**** BRANO DATO

Ho partecipato all’evento “Ai&Education” del 12 novembre al Politecnico di Milano, che ha offerto una prospettiva sul futuro dell’apprendimento nell’era dell’intelligenza artificiale. Non si tratta di un’invasione di algoritmi nelle aule, ma di un’opportunità per ripensare il nostro rapporto con tecnologia, educazione e società.

Durante l’incontro, Susanna Sancassani, direttrice del Metid, ha suggerito la metafora dell’AI come bicicletta. Come la bicicletta, l’AI è uno strumento potente che evolve in dialogo con la società. La storia della bicicletta, dal monociclo alle moderne e-bike, insegna che l’innovazione non procede in modo lineare, ma si plasma attraverso l’interazione con il contesto sociale e culturale.

L’integrazione dell’AI nell’educazione dovrebbe essere una co-evoluzione tra educatori, studenti e società, non un processo imposto dall’alto. Lorenzo Maternini, membro della Commissione per l’Intelligenza Artificiale della Presidenza del Consiglio, ha sottolineato il rischio che colossi tech come Microsoft e Google monopolizzino il settore edutech, imponendo modelli standardizzati che ignorano le peculiarità locali e culturali.

Antonio Palmieri, presidente della Fondazione Pensiero Solido, ha messo al centro di questa innovazione la persona come sistema di relazioni. Ha evidenziato che la tecnologia deve valorizzare l’essere umano e non depotenziarlo, promuovendo una formazione che esalti le nostre capacità relazionali in ogni organizzazione.

********

**ESERCIZIO PROPOSTO A:**
Risponda alle seguenti domande sul brano dato:
(i) Quale incarico ricopre Susanna Sancassani?
(ii) Quali colossi tech nomina Lorenzo Maternini?
(iii) Di quale fondazione è presidente Antonio Palmieri?
**ESERCIZIO PROPOSTO B:**
Trascriva dal brano dato il passo che inizia con "Ho partecipato all’evento" e termina con "educazione e società.".

**** BLOCCO DATI

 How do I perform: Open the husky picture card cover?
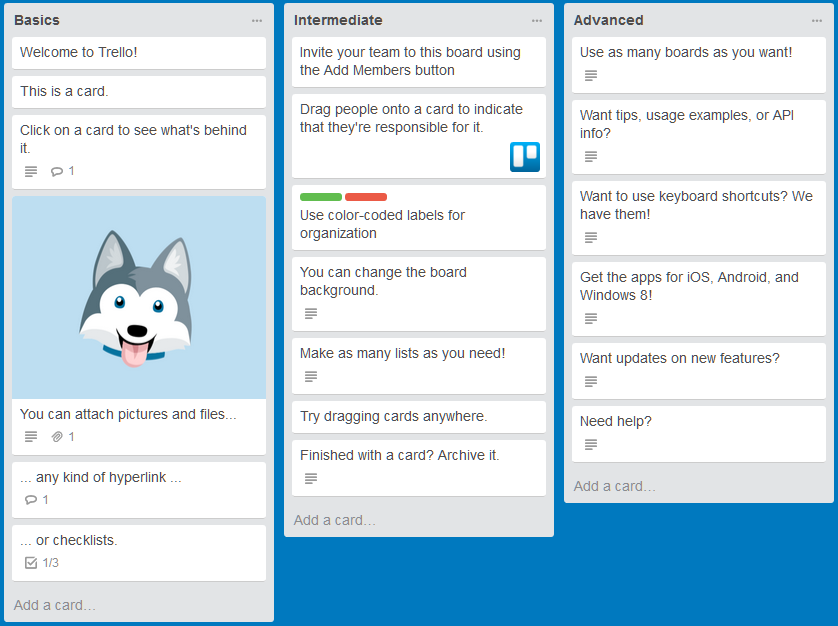point(139,297)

********

**SOLUZIONE A:**
(i) Direttrice del Metid
(ii) Microsoft e Google
(iii) Fondazione Pensiero Solido

**SOLUZIONE B:**
Ho partecipato all’evento “Ai&Education” del 12 novembre al Politecnico di Milano, che ha offerto una prospettiva sul futuro dell’apprendimento nell’era dell’intelligenza artificiale. Non si tratta di un’invasione di algoritmi nelle aule, ma di un’opportunità per ripensare il nostro rapporto con tecnologia, educazione e società.